When Puppeteer launched in 2017 and Playwright in 2020, both used Apache 2.0. Commercial platforms could immediately support these new tools without restructuring their business models. Each new open source automation tool expanded the ways to interact with browsers. The infrastructure complexity stayed proprietary. The permanent gap between what's freely available and what's operationally necessary exists because of licensing economics.
Where Complexity Lives Now
Teams building web agents at enterprise scale encounter this separation directly. Writing scripts that interact with web pages is solved. Running those scripts reliably across thousands of sites with different authentication patterns, bot defenses, and regional variations requires building internal infrastructure or using commercial services. Licensing economics made it rational for companies to solve infrastructure problems once and sell access. Contributing solutions back to open source would undermine the business model that Apache 2.0 enabled.

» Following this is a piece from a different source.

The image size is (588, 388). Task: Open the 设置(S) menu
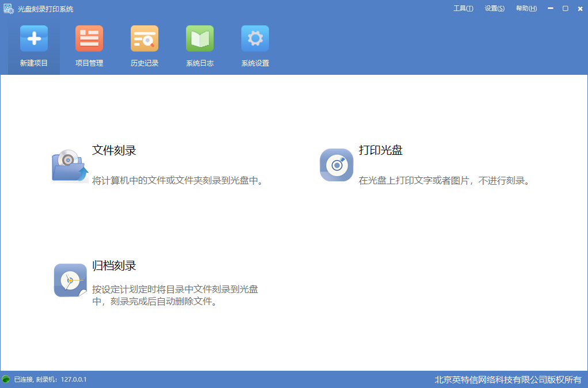[494, 8]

Apache 2.0 created infrastructure that works quietly enough that teams writing automation tests never need to understand session cleanup, traffic routing, or authentication state management. The licensing decision shaped where complexity lives in the ecosystem and which capabilities exist only as commercial services.
Things to follow up on...
-
The SaaS loophole: GPL's distribution requirements don't apply to software accessed over a network, which means companies running GPL code as cloud services don't have to share modifications, fundamentally changing how copyleft licenses constrain commercial infrastructure.
-
AGPL closes the gap: The GNU Affero General Public License specifically addresses network use by requiring source code disclosure for modified software accessed remotely, which is why most companies with SaaS platforms explicitly prohibit AGPL-licensed code in their compliance policies.
-
Patent grants matter differently: Apache 2.0 includes explicit patent protection that MIT lacks, and this legal clarity makes Apache 2.0 preferred for infrastructure software where patent concerns exist, particularly when large enterprises are primary users.
-
Commercial platforms emerged immediately: Sauce Labs was founded in 2008 by Selenium's creator Jason Huggins, demonstrating how quickly commercial opportunities emerged around open source browser automation once permissive licensing made proprietary infrastructure economically viable.